Most importantly, take time to provide a helping hand to a colleague, even at a minor cost to your time and work.  Gratitude is essential.  And, please don’t be a complainer.  Complaining is never a desirable skill to have.  There is enough complaining – it’s destructive to team morale, reduces overall confidence, and demonstrates that you’re not a problem solver.

Tell us a little bit about your hobbies outside of your field:

In order of preference but certainly not of competence.  

Tennis! I certainly am an incomplete person without smashing the yellow fuzzy for a few hours every week.  I’ll spare you my philosophical musings on the sport.  However, playing, studying, and struggling at tennis has been a constant since I was twelve.  Tennis is extremely difficult to master, especially as an amateur, and an incredibly lonely sport.  Over the years, the sport has been physically, emotionally, and psychologically stressing.  However, I wouldn’t have it any other way.  I did manage to achieve a soft amateur ranking with USTA at the Houston Memorial Tennis Club almost two decades ago and competed in several tournaments, which am hoping to get back into soon.  

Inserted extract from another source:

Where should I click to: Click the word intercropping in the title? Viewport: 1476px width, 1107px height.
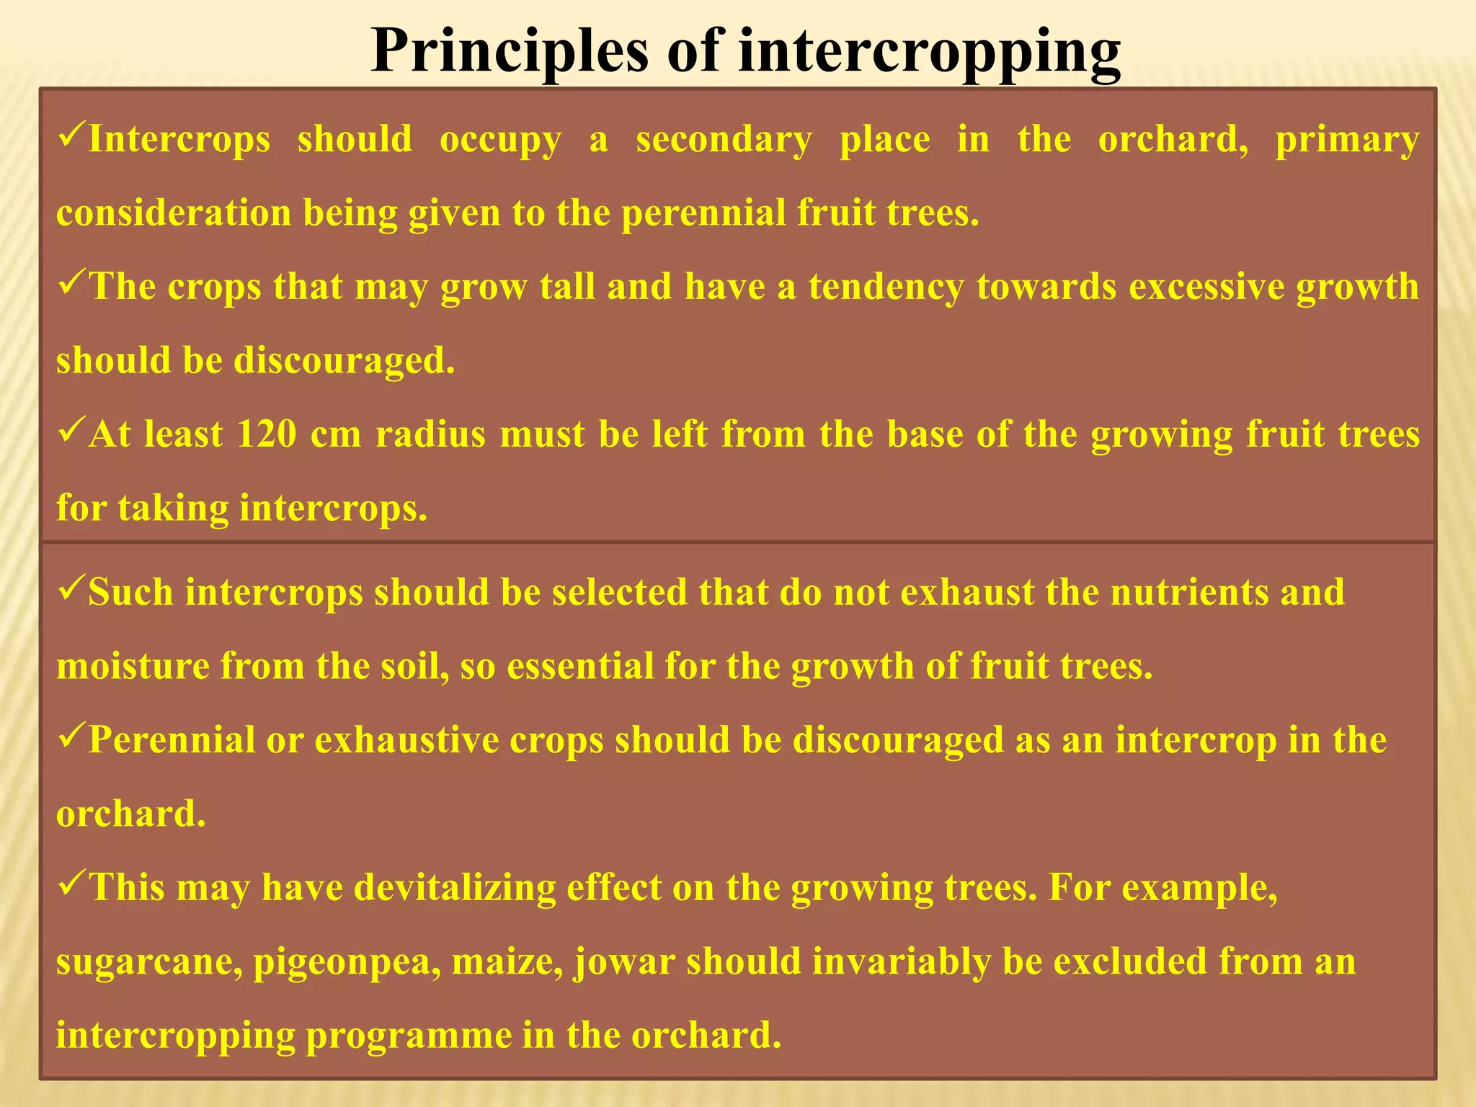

At work, am referred to as ‘Onenote journaling Tom’.  I save everything on OneNote. From daily activities, gardening journals, my kids’ pictures and notes, prayers, crap poetry, economic statistics, great folks of history, to my current research on native American history.

Reading – With two young kiddos, I haven’t prioritized reading as much the last few years but still try and squeeze three to four books a year.  I take so many notes on the books I read, that I generally don’t have time to read many.  I generally stick to scientific, biographical, economic, historical, religious, and science fiction books mostly.  And, a shout out to my awesome brother-in-law, M.M. Najjar, who always manages to throw a favorite book my way every year.